L’aveu paraît stupéfiant. Non seulement les services du ministère de l’intérieur n’auraient pas poursuivi leurs recherches sur Ben Moussalem après sa mort, mais ils n’auraient conservé aucune trace de toutes les informations dont ils avaient été préalablement destinataires pendant des années, comme l’a affirmé devant le juge sur procès-verbal un ancien correspondant de la DGSI, Gérard Willing.
Homme de l’ombre lié à divers services de renseignements français, Gérard Willing a fait plusieurs révélations le 28 janvier 2013 devant le juge Trévidic. Sur la corruption française autour des ventes d’armes, pour commencer :
- « J’ai indiqué à la DST (future DCRI, puis DGSI – ndlr) en 1994, 1995, 1996 mais surtout en 1995 que très manifestement l’arrivée inopinée d’El-Assir et Takieddine (intermédiaires balladuriens – ndlr) dans les négociations relevait d’un système de financement politique en faveur du Parti républicain (de François Léotard – ndlr) et de l’association de M. Balladur. Très rapidement, la DST a mis des moyens techniques en place, comme des “sous-marins”, c’est-à-dire des véhicules banalisés, pour filmer les participants à des réunions à l’hôtel Prince-de-Galles (propriété à l’époque de Moussalem – ndlr) ou ailleurs entre MM. Léotard (ministre de la défense), Bazire (directeur de cabinet de Balladur) et Donnedieu de Vabres (conseiller spécial de Léotard) essentiellement. Ils faisaient de la filoche pour voir qui rentrait, qui était avec qui, les va-et-vient de ces personnes. La DST voulait avoir des photos de leurs têtes. Ils m’ont d’ailleurs montré ces photos pour que je les identifie. »

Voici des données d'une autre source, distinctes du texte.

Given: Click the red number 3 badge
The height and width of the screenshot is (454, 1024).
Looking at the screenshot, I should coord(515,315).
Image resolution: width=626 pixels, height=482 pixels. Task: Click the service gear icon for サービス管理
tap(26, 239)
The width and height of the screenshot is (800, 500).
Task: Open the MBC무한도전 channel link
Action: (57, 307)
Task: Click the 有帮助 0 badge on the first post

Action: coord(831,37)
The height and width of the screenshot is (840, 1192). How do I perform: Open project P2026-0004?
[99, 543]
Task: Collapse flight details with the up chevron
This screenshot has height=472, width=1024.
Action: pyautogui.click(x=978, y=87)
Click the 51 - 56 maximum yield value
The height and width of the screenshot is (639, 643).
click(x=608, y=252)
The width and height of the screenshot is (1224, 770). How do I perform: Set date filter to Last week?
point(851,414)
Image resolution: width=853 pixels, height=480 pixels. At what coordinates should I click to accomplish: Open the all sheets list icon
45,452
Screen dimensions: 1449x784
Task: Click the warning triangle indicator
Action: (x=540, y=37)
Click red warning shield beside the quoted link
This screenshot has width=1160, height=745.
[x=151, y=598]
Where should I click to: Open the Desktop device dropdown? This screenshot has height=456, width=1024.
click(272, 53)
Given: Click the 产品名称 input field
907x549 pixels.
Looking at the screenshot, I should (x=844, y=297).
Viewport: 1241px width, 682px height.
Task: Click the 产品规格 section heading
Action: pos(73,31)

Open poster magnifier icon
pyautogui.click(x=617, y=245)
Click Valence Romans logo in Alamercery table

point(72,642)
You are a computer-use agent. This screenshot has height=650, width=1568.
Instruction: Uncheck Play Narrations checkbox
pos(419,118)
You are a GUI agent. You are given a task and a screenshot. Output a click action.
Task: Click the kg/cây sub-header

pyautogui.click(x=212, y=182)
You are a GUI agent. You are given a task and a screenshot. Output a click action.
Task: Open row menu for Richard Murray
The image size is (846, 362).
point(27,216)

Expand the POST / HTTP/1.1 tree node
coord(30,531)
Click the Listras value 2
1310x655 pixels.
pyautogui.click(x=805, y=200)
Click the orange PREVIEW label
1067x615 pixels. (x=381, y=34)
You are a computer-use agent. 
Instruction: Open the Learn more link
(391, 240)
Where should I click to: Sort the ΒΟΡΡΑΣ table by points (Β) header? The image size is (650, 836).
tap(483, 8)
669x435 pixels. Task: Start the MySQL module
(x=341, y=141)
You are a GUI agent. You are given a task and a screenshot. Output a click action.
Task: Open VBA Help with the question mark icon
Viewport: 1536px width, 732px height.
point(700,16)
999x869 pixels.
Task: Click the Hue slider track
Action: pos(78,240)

- Question du juge : « Qui avez-vous identifié ? »
- Réponse : « Cheikh Ali Ben Moussalem, El-Assir et Ziad Takieddine. Les autres, ils connaissaient déjà. »
Gérard Willing, qui s’est reconverti dans le privé avec un ex-ponte du MI-6 britannique, a assuré au magistrat avoir fourni un « très grand nombre d’informations orales qui ont fait l’objet de nombreuses notes de contacts sur plusieurs mois », comme c’est l’usage dans les services.
Concernant l’attentat de Karachi à proprement parler, Gérard Willing avait par ailleurs rédigé dès le 13 mai 2002, soit onze jours après les faits, une note blanche sur « la possible piste financière », arrivant aux mêmes conclusions qu’un ancien espion privé de la DCN, Claude Thévenet, auteur d’un rapport (nom de code : “Nautilus”) évoquant l'éventualité d'un lien – non prouvé à ce jour – entre les dessous financiers des ventes d’armes françaises et l’attentat de Karachi.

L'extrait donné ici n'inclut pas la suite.